Give back every row below word for word, but leave out the pictures.

Saved data entries
(begin)

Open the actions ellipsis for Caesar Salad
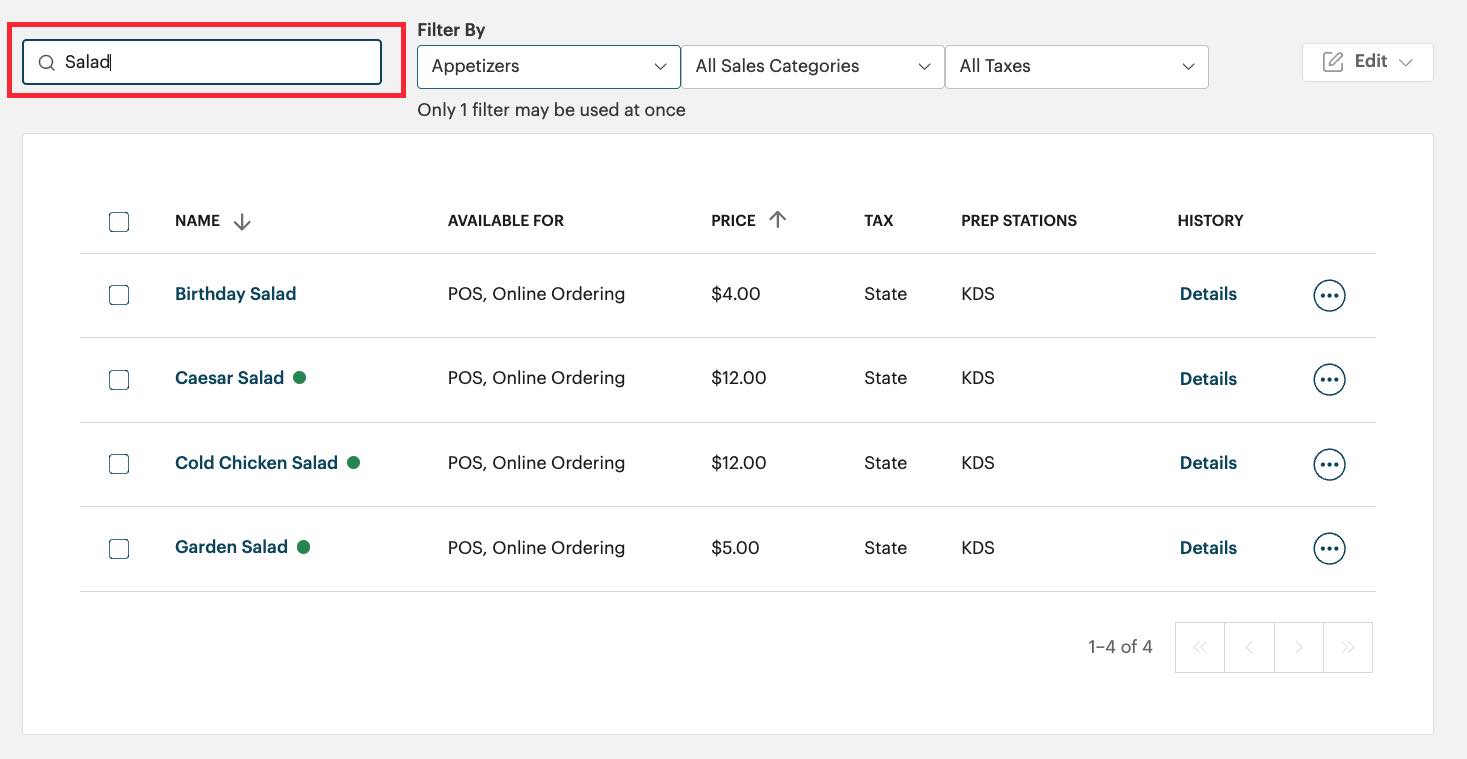Viewport: 1467px width, 759px height. pos(1329,379)
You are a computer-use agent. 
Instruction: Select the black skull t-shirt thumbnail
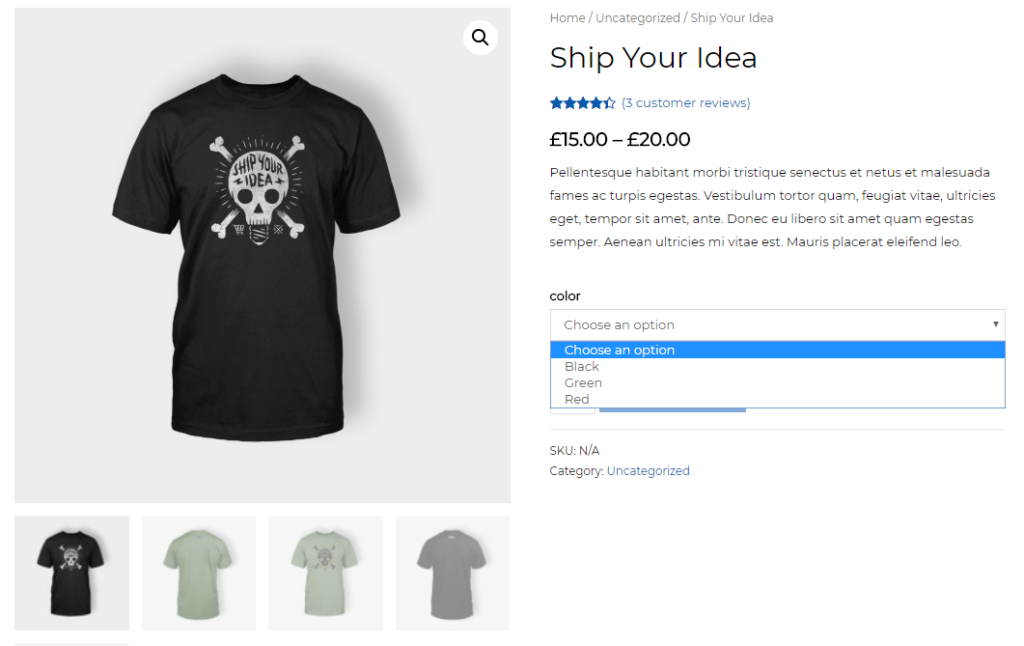pos(72,573)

(end)

### Exercise output
Open the actions ellipsis for Caesar Salad
Viewport: 1467px width, 759px height. pos(1329,379)
You are a computer-use agent. 
Instruction: Select the black skull t-shirt thumbnail
pos(72,573)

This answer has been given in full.